AI platform architecture

Let's make a little dive into the 9-month history of harsh riding the AI — from zero to full-featured platform.

First generation

I became acquainted with AI in October 2023, and by the end of December 2023, we released the very first generation of our AI platform.

In short, it was a highly efficient live documentation system. Its primary goal was to generate answers based on the knowledge in flespi documentation, saving our users time from searching for and reading our Knowledge Base articles.

From a technical point of view, it was a two-stage architecture. In the first stage, it generated a chat communication summary, which was then used to retrieve chunks of knowledge from the vector database. These chunks were then embedded into the LLM prompt to supply the model with the most recent knowledge. The model was instructed to formulate the answer using reasoning based purely on the embedded knowledge. You can read more technical details here.


Such architecture is called RAG (Retrieval-Augmented Generation), and it worked exceptionally well. However, the limitation was the context window size and the amount of instructions and data we could supply to the model. Essentially, if we wanted more (and we did!), we had to change something to accommodate divergent and unrelated tasks.

Second generation

Our next step, the second generation of the AI platform, was released at the end of February. We completely revamped the platform architecture and split the answer generation functionality into different independent modules: a module that handled the communication part and several modules focused on serving narrow knowledge domains. We called the communication module the "agent", while the narrow knowledge domain modules were called "experts".

The agent's primary mission was to communicate with the user in their language, query specialized experts in English with questions, and combine their responses into a single answer for the user. The agent was provided with minimal access to user data and had very limited knowledge about flespi — just enough to understand which expert it needed to forward the question to. It didn’t use any RAG either; it simply orchestrated the communication with the user by querying experts and combining the information received from them into the final response.

Experts, on the other hand, were designed solely to answer questions within specific knowledge domains and had no access to the communication context in the chat. Initially, we started with support and API experts.

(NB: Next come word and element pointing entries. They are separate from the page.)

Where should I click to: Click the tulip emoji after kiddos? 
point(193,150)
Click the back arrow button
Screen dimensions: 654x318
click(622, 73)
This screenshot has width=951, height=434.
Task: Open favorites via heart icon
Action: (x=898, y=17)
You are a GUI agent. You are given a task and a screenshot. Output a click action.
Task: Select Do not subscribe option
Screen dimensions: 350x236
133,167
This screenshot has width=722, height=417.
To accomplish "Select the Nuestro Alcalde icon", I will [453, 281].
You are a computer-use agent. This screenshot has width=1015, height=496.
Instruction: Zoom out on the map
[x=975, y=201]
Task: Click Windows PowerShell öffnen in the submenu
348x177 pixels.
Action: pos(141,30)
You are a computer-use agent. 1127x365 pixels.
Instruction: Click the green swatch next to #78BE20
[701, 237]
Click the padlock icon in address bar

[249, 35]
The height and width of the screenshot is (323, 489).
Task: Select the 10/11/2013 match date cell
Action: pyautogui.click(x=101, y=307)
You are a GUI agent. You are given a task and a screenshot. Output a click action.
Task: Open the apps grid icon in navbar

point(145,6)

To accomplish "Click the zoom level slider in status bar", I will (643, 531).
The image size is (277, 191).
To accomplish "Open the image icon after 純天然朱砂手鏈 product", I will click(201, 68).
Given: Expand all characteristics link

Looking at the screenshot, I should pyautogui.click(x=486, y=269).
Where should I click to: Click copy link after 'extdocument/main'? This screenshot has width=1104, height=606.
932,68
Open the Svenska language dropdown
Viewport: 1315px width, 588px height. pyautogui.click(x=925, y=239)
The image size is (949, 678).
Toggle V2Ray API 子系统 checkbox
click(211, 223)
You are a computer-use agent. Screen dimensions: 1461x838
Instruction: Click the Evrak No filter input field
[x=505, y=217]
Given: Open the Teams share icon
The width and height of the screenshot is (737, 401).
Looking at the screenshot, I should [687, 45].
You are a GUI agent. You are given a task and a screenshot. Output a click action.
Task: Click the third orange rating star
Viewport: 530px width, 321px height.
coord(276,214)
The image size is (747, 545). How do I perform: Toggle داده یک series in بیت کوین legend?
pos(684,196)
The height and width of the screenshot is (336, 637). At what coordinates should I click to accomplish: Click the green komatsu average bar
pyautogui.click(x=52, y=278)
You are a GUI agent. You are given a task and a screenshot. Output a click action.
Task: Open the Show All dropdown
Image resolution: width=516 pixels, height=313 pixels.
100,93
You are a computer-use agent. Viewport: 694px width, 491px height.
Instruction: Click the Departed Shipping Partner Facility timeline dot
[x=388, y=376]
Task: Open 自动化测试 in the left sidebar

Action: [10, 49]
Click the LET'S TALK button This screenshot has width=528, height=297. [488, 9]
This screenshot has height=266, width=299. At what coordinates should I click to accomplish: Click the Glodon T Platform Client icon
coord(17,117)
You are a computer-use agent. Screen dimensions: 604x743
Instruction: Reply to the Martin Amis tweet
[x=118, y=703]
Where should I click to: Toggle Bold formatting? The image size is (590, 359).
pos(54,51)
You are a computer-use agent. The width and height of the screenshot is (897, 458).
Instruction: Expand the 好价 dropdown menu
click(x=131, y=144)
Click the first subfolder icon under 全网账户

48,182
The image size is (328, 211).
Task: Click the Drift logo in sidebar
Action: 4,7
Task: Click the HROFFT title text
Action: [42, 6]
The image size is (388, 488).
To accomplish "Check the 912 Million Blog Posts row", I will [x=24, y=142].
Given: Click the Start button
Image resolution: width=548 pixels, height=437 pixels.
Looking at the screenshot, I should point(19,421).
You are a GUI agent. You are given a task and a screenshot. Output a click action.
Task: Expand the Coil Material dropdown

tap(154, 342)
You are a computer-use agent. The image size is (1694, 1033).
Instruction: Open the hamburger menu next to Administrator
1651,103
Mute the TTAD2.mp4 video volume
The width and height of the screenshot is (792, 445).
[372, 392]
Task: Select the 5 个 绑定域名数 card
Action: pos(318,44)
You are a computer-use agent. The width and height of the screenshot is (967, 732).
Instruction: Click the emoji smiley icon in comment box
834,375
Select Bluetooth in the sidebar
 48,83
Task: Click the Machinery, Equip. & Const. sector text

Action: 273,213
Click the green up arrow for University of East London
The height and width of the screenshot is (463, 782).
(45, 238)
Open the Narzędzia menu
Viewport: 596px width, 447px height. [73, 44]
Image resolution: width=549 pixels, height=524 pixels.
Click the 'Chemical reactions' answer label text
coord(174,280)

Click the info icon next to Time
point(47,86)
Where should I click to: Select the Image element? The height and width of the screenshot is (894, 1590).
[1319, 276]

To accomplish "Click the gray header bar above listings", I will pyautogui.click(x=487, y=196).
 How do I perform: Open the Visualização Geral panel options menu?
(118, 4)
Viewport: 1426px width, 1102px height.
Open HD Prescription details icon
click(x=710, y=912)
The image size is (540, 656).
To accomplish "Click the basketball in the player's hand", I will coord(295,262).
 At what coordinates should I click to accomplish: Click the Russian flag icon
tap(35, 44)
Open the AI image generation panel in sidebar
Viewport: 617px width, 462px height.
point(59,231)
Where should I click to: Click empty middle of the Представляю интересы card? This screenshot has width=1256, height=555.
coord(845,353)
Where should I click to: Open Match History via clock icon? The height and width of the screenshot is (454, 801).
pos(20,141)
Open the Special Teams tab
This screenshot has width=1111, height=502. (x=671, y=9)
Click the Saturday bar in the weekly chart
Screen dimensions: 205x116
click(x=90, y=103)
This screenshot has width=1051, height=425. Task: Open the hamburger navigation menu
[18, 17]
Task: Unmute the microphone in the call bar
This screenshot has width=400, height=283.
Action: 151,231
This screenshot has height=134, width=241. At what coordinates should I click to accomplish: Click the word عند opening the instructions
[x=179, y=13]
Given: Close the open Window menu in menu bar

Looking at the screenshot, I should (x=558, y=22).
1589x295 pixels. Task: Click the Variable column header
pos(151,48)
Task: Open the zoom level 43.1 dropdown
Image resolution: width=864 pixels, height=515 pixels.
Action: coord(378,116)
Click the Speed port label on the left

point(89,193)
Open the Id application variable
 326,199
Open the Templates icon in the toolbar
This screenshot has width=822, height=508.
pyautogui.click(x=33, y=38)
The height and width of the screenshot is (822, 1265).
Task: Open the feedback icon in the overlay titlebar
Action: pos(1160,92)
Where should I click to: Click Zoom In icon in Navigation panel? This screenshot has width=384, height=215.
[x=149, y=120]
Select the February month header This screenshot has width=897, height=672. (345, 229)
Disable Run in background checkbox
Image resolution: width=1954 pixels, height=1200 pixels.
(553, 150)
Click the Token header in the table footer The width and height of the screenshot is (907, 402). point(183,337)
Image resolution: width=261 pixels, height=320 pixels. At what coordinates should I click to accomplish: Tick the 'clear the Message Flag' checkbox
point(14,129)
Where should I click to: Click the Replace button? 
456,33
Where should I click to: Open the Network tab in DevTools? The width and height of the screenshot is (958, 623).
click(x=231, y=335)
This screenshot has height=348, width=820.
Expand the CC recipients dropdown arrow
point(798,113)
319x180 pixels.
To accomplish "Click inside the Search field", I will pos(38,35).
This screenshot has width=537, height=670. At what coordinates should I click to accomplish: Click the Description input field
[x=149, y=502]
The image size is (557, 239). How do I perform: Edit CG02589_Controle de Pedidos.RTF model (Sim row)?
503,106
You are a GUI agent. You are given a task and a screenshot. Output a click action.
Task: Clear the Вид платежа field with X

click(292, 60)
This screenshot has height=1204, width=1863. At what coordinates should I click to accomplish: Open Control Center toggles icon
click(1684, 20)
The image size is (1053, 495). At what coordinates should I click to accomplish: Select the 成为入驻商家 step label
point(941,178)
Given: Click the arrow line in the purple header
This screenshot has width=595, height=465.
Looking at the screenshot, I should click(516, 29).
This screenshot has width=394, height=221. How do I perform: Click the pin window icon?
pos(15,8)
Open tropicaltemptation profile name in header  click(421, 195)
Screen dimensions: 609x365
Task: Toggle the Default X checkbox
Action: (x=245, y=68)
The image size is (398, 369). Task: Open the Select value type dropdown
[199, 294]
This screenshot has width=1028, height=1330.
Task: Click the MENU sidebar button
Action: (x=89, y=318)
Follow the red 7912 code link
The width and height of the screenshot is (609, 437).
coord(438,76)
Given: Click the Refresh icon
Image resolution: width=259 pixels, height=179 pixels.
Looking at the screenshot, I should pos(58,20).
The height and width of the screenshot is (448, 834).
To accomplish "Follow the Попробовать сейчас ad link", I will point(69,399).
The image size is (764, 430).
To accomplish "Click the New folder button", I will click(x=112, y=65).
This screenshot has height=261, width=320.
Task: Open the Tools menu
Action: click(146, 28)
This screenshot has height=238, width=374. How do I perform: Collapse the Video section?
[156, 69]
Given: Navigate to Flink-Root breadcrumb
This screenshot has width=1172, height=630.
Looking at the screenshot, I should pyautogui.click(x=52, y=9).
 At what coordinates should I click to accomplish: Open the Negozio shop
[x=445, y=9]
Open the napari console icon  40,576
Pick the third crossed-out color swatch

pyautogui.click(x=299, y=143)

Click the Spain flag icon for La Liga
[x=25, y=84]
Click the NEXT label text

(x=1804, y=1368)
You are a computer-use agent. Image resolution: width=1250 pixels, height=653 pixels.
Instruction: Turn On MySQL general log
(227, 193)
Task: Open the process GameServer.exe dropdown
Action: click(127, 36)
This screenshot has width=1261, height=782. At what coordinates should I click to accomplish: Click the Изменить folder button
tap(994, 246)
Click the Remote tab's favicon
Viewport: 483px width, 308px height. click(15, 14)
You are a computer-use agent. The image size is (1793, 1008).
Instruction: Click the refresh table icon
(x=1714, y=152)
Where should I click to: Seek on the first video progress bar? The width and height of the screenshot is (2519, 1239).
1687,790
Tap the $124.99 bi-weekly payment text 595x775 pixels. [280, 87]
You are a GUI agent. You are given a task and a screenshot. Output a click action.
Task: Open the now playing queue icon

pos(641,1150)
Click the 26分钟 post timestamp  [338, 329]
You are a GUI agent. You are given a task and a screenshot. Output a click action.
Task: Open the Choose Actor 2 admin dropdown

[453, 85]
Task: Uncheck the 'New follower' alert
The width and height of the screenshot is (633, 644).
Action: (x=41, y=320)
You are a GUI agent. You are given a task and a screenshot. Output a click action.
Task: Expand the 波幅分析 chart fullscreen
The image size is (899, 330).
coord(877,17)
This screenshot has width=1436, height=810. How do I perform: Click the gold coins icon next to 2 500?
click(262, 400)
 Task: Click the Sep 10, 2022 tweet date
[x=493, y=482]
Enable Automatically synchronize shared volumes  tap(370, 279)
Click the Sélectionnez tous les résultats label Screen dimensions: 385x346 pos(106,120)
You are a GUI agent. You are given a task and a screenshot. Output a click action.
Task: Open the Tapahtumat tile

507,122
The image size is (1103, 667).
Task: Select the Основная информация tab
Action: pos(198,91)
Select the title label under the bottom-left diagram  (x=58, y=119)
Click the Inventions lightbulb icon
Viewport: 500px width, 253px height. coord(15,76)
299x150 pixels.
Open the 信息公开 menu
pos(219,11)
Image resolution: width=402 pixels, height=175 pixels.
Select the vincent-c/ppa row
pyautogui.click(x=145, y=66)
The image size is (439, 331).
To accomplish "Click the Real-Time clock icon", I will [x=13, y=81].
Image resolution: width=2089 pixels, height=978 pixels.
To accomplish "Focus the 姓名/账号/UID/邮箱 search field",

The support expert was essentially an instance of our first-generation AI platform. It no longer needed the chat context summarization layer and directly passed the question from the agent to the vector database to retrieve related knowledge chunks for RAG. Over time, we equipped it with additional tools it could call on demand, such as a PVM code generator, which we also tested as a dedicated expert at one point, and a flespi expressions generation tool, which we considered providing to the communication agent as a dedicated expert.

The API expert was specifically instructed to correctly answer REST API and development-related questions. Its knowledge was primarily based on the flespi REST API documentation, and we equipped it with a special tool to provide the actual API call JSON schema when needed.


The architecture looked good on paper, but in real-life scenarios, several drawbacks became apparent:

  • Inability of the communication agent to correctly and stably identify which expert to address questions to. Some borderline questions, like programming on PVM or MQTT topics, were addressed to one or another expert during the chat session with the user, resulting in a not very straightforward and confusing line of answers.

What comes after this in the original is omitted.